The fallout from Chariot Resources (CHD-T) shareholders rejecting a poison pill proposal on July 23, is that Lundin Mining (LUN-T, LMC-X)) is in a better position to acquire the Toronto-based junior.
Via its acquisition of Rio Narcea Gold Mines Lundin ended up with roughly 61 million shares or 19.9% of Chariots shares. The company used its voting block to shoot down Chariot’s motion.
Chariot said Lundins vote represented 74% of those that voted against the poison pill.
The final tally had 68.8 million shares cast in favour of the plan and 81.3 million going against.
Chariot holds a 70% interest in the Marcona copper property in Peru which it is in the midst of pushing towards feasibility. Korea Resources Corporation and LG-Nikko Copper hold the remaining 30%.
Blackmont analyst, George Topping, told the Financial Post that the failure of the poison pill opens the way for Lundin to make an offer for all of Chariot.

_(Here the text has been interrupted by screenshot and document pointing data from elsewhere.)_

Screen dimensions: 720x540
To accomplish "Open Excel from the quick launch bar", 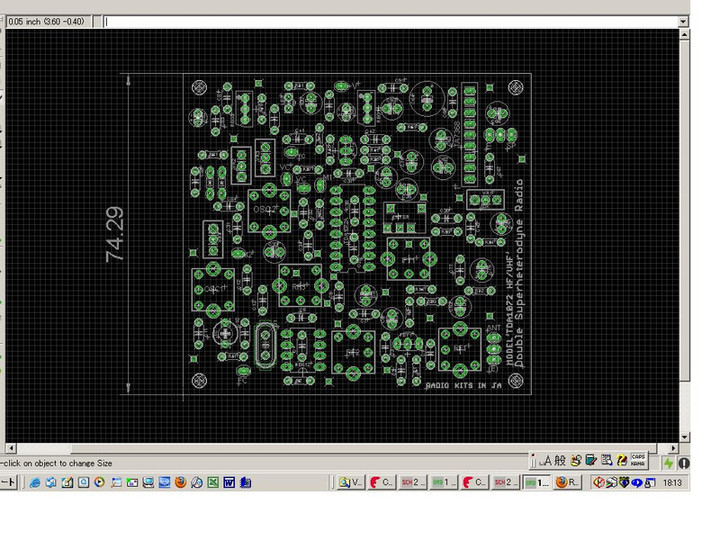I will [213, 482].
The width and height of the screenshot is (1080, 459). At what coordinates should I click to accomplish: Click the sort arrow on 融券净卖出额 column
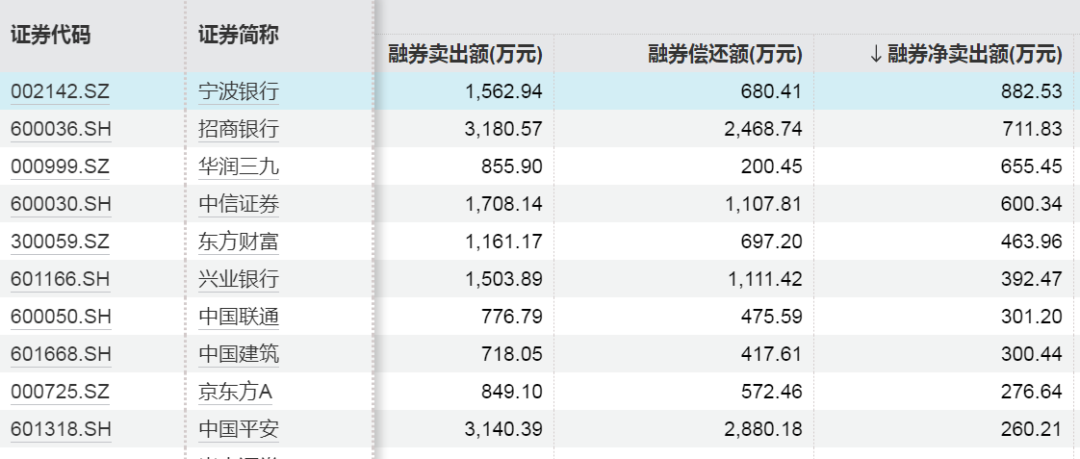(875, 54)
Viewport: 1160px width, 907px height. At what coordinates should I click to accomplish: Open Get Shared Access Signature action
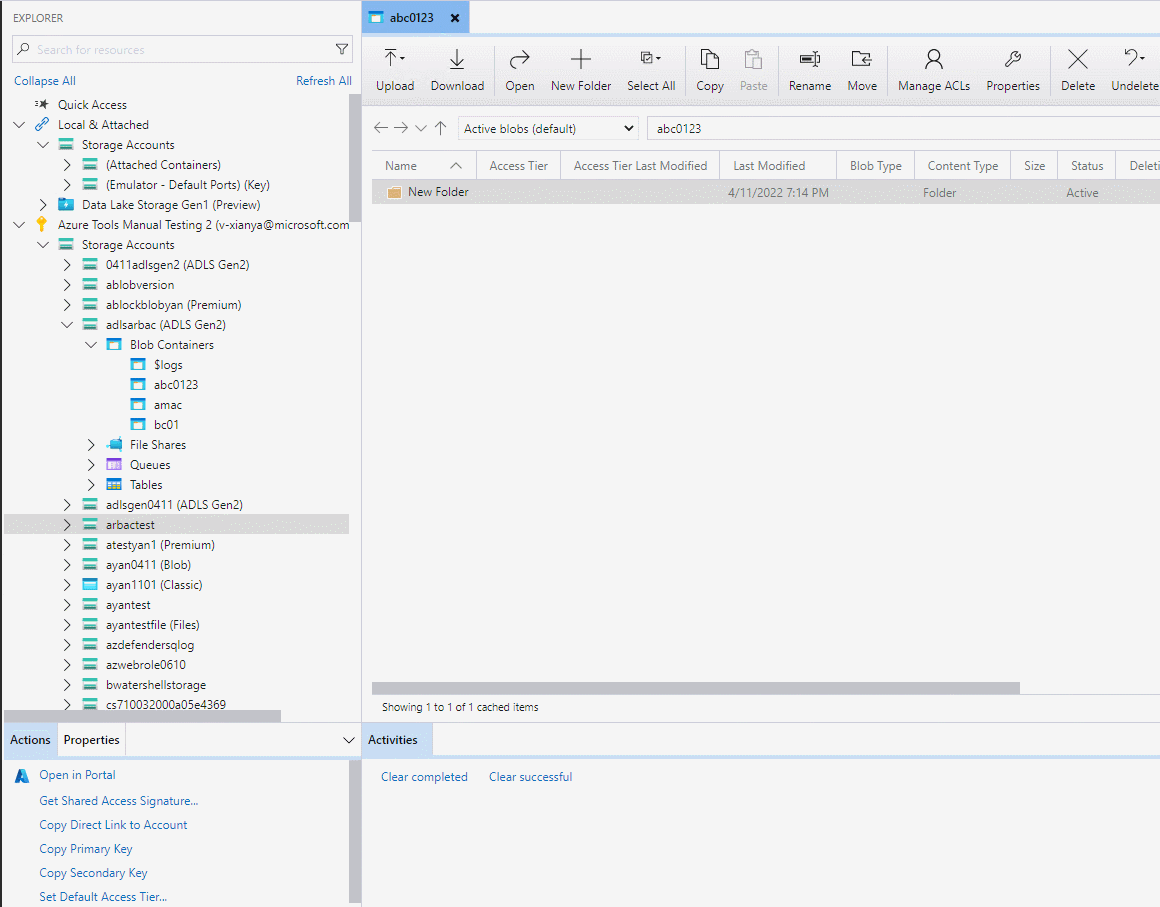[x=118, y=800]
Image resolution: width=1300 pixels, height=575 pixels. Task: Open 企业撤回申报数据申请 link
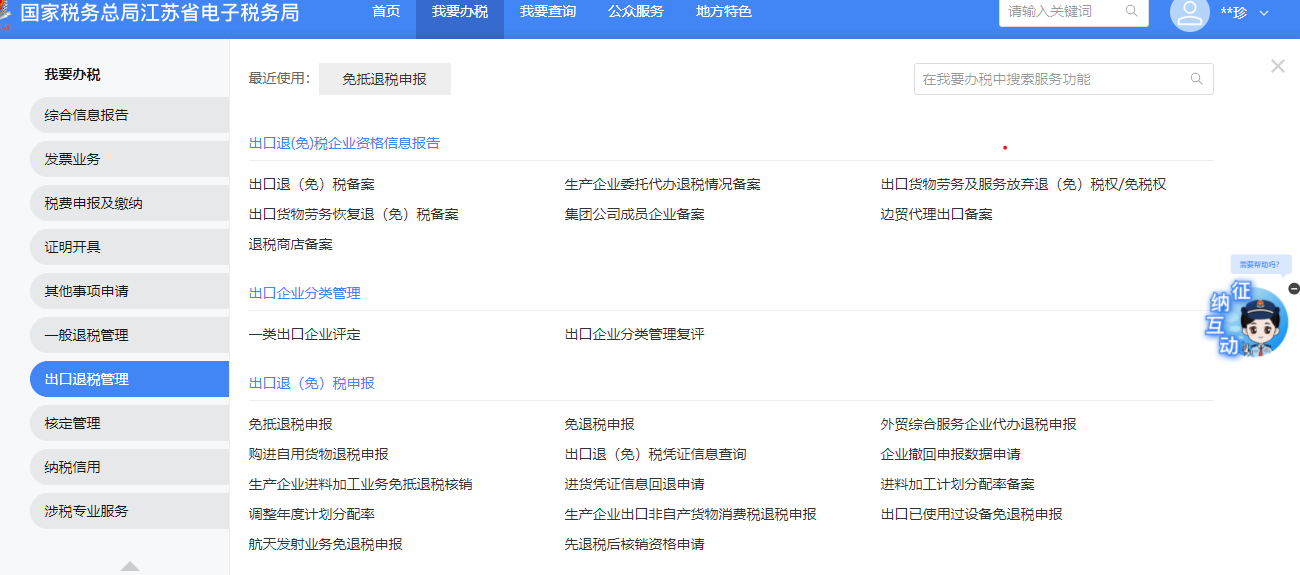tap(950, 454)
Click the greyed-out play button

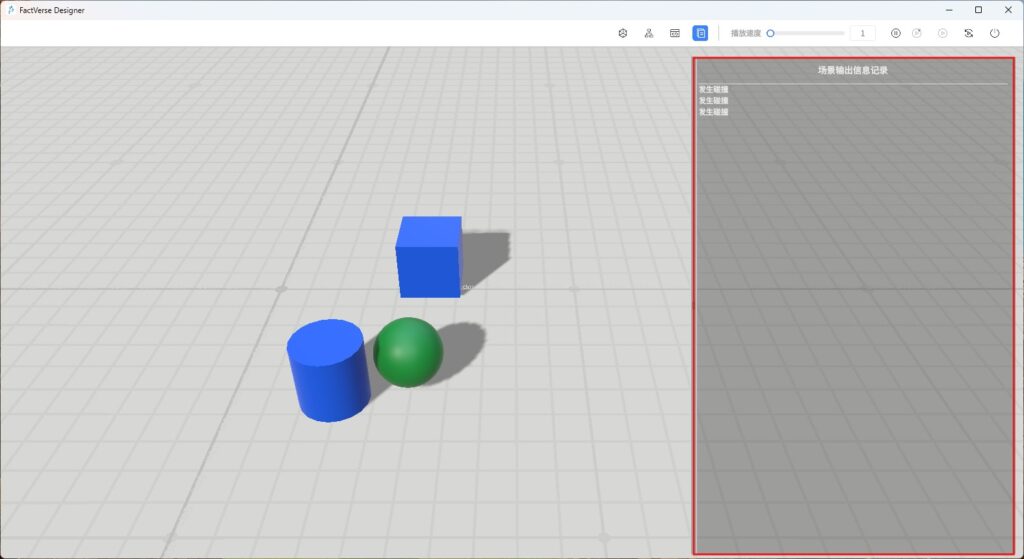tap(942, 33)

But, Topping said, the 68 million votes cast in favour of the poison pill will send a message to Lundin that it will have to make a competitive bid to take over the company and its key Marcona asset.
With a 0.3% copper cutoff, Mina Justa — the most defined and largest known deposit at Marcona — has an indicated resource of 347 million tonnes grading 0.71% copper for 5.4 billion lbs. copper, and an inferred 128 million tonnes grading 0.6% copper for 1.7 billion lbs.
Chariot plans to be in production by 2009, with initial ore coming from the higher grade Magnetite Manto deposit which sits just 1 km west of Mina Justa.
In Toronto on July 25 Chariot shares were up nearly 2% or 2 to $1.25 on 2.3 million shares traded on a day when copper prices fell by 5 to US$3.57 per lb.